Technicians: Subjects involving practical applications of these principles and aiming to report on the progress of science.
Language features
- Clarity: Well-constructed sentences that avoid ambiguity and misunderstandings.
- Accuracy: Absence of subjectivity and the use of monosemic terms where possible.
- Objectivity: Content should be presented in a manner compatible with objective discussion.
- Use of nonlinguistic codes: Formulas and symbols alternate with ordinary verbal language.
- Used forms of discourse: Exposition and argumentation.
- Cryptic vocabulary: Specialized vocabulary whose domain is available only to those initiated into the corresponding sciences; one must know the field of science to which the text belongs. These texts pursue universal objectivity and accuracy.
- Presence of loans: Borrowings from other languages are common.
Linguistic features
- Sentence type and function: Declarative sentences predominate and the referential function is dominant.
- Morphology: Specific nouns and adjectives are used; gnomic expressions may appear; use of indefinite articles and the first person plural in some contexts.

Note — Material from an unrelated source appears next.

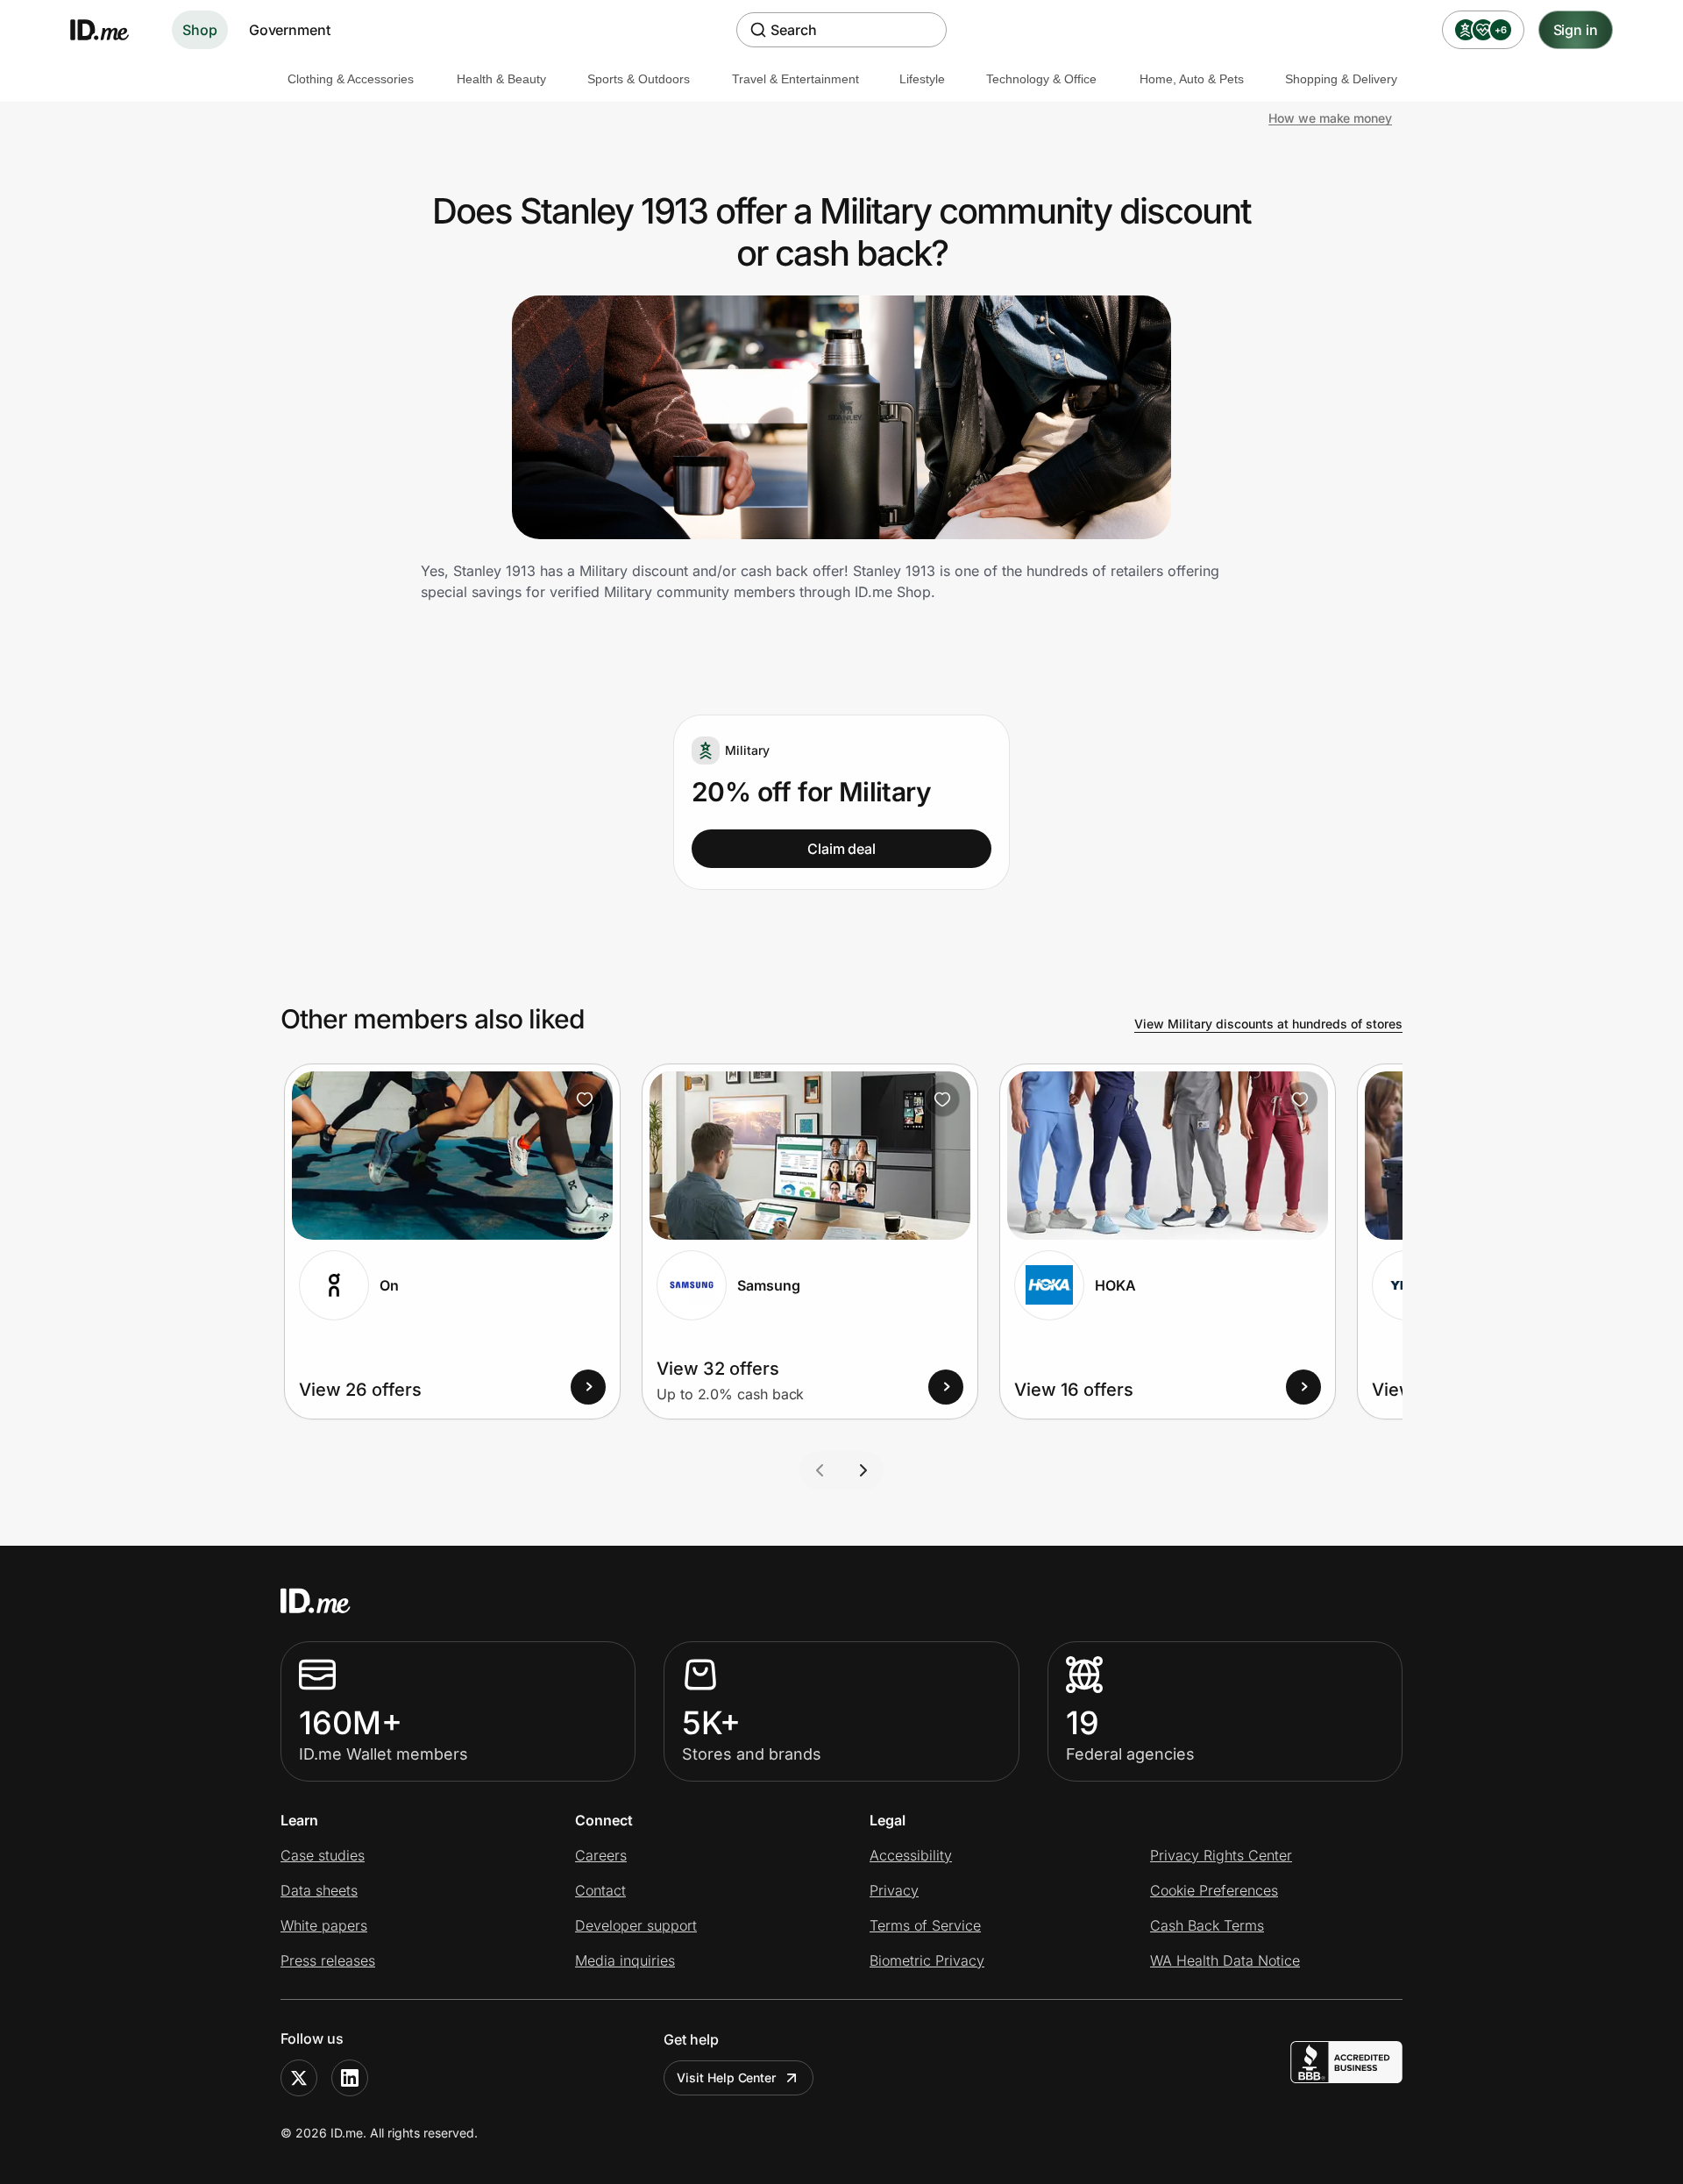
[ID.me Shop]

- Syntactic features: Subordination abounds; copular sentences are common; logical SVO order is frequent; there is extensive use of passive and impersonal constructions.
- Semantic lexicon: Emphasis on denotation and technical terms.
- Technicalities — monosemic value: Each word tends to have a single, precise meaning.
- Procedures for the development of terminology: Loans from Latin and Greek (for example: filament, cell, lipid).
- Specialization: Transfer of common language words to describe concepts specific to a given science.
- Syntagmatic composition: Combining two or more words to describe a single reality.
- Metonymic designation: Designating an object with the name of the discoverer or inventor.
- Acronyms: Frequent use of shortened forms and initialisms.
Text structures
The issuer of technical and scientific texts is a person who possesses specialized knowledge and intends to make it known.
- Specialized texts: Aimed at an audience skilled in the art.
- Academic texts: Intermediate between a high degree of specialization and broader disclosure.
- Informative texts: Targeted to a lay audience, including definitions and explanations. Examples include radio and television news channels.
Ways to build scientific texts
- Exposition: Demonstration of content; may follow a deductive or inductive organization.
- Demonstration: To prove through the enunciation of a hypothesis and observable facts; interpret reality through a method.
- Argumentation: To test an idea; argumentation uses deductive or inductive reasoning.